Wednesday, September 2, 2020

True holographic movies are within grasp



The pathway is opening up and the day of the personal holodec is coming.  How spoiled can we get.

Imagine hovering in the middle of a huge battle while deftly sidestepping unpleasent simulated sword thrusts.  All this is coming.

Still twenty years of effort but all the technology is converging.  In the end you will step into your experience capsule in order to instruct your robots regarding the duties of the day on the section of land you are overseeing.

It will be a magical world and our highest calling will be local area optimisation and self optimization as well.

True holographic movies are within grasp

AUGUST 31, 2020
by Tokyo University of Agriculture and Technology



Holographic movies, like the one R2D2 projected of Princess Leia in "Star Wars: A New Hope," have long been the province of science fiction, but for most of us, the extent of our experience with holograms may be the dime-sized stamps on our passports and credit cards.
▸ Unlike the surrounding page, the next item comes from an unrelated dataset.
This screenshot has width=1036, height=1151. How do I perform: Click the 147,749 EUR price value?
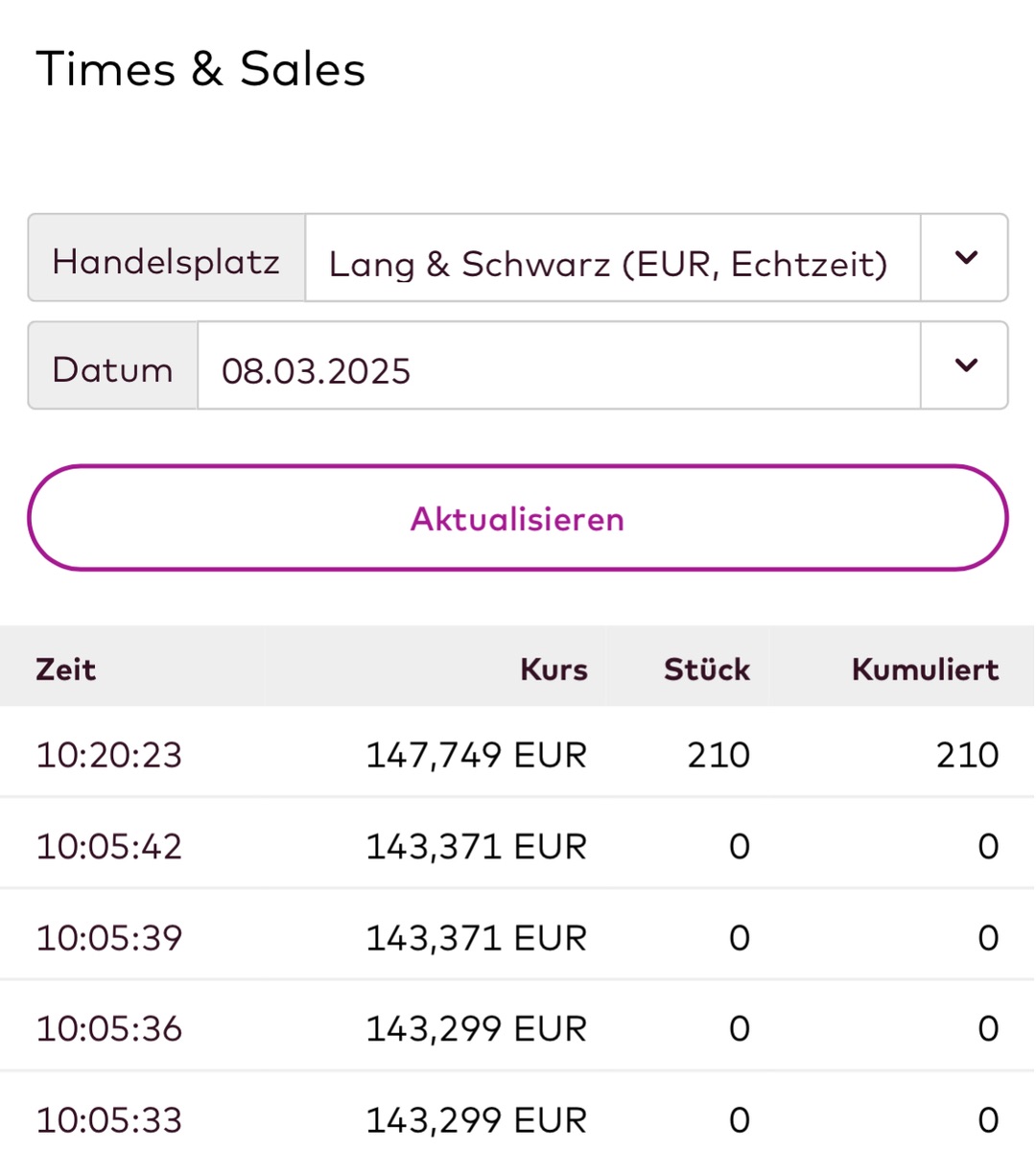(x=476, y=755)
By using 'metasurface' materials that can manipulate light in ways that natural materials cannot, researchers reckon they have finally seen the light at the end of the tunnel for creating true holographic movies.


The findings, by a team at the Tokyo University of Agriculture and Technology (TUAT), were published on August 3rd in Optics Express.
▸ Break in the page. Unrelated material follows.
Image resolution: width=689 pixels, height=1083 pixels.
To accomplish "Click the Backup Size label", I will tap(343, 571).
Static holograms are all around us these days on our money, credit cards, and passports.

These 'surface-relief holograms,' stamped onto plastic in a similar way to how vinyl records are embossed, can be useful as a security device or to make wrapping paper twinkle, but they are known for their low image quality, still imagery, and limited viewing angle. In the third decade of the 21st Century, we don't yet have true holographic movies, despite their ubiquity in popular culture.

Even the 'holograms' of pop stars that are increasingly common spectacles at concerts aren't true holograms, but an updated version of a very old theatrical trick deceiving the eye with mirrors and light—an illusion that is easily revealed as such if the viewer moves just slightly to the side of the set-up.
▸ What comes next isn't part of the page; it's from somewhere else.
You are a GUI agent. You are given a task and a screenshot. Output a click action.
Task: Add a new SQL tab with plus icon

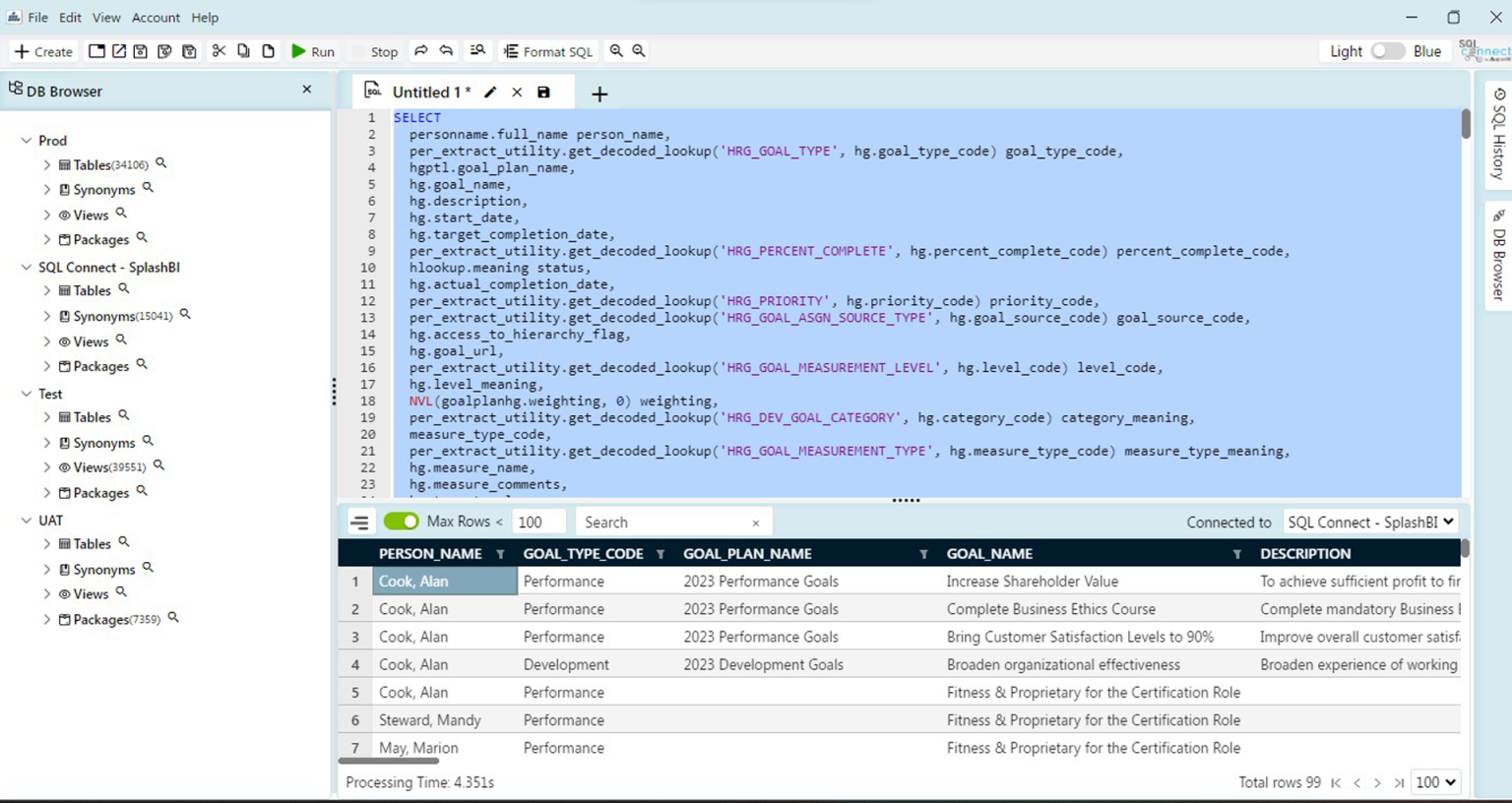(x=599, y=94)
But researchers at Tokyo University of Agriculture and Technology have demonstrated a genuine holographic movie, whose concept is inspired by the sequential playback of the very first cinematographic projectors of the 19th century.


PlayResearchers demonstrated a genuine holographic movie, whose concept is inspired by the sequential playback of the very first cinematographic projectors of the 19th Century. Credit: Kentaro Iwami/ TUAT

The proof of concept depends on what is called a metasurface, a thin film material just nanometers thick whose microstructure is artificially crafted in a way to deliver characteristics, such as clever manipulation of light, that are not found in naturally occurring materials. Metasurfaces involve very tiny repeating patterns at scales smaller than the wavelength of light. It is their shape and particular arrangement, rather than, as with conventional materials, their chemical composition, that allows metasurfaces to alter the path of light.

The researchers 'printed' an array of 48 rectangular frames of a metasurface made primarily of gold and which diffracts laser light shone at it in such a way as to produce a true holographic three-dimensional image appearing mid-air (just like Princess Leia), viewable from most angles in the room.

Each of the metasurface frames is slightly different—as with a reel of celluloid film—using 48 images of the Earth rotating. The holographic movie was played back by sequentially reconstructing each frame at a rate of 30 frames per second—the frame rate used in most live TV.

"We're using a helium-neon laser as the light source, which produces a reddish holographic image," said Kentaro Iwami, one of the engineers who developed the system, "so the aim is to develop this to produce full color eventually. And we want it to be viewable from any angle: a 'whole hemisphere' 3-D projection."

It also took an electron-beam lithography printer six and a half hours to draw the 48 frames—an extremely short film run on a loop. A six-minute holographic movie would take just over 800 hours to draw, the researchers reckon.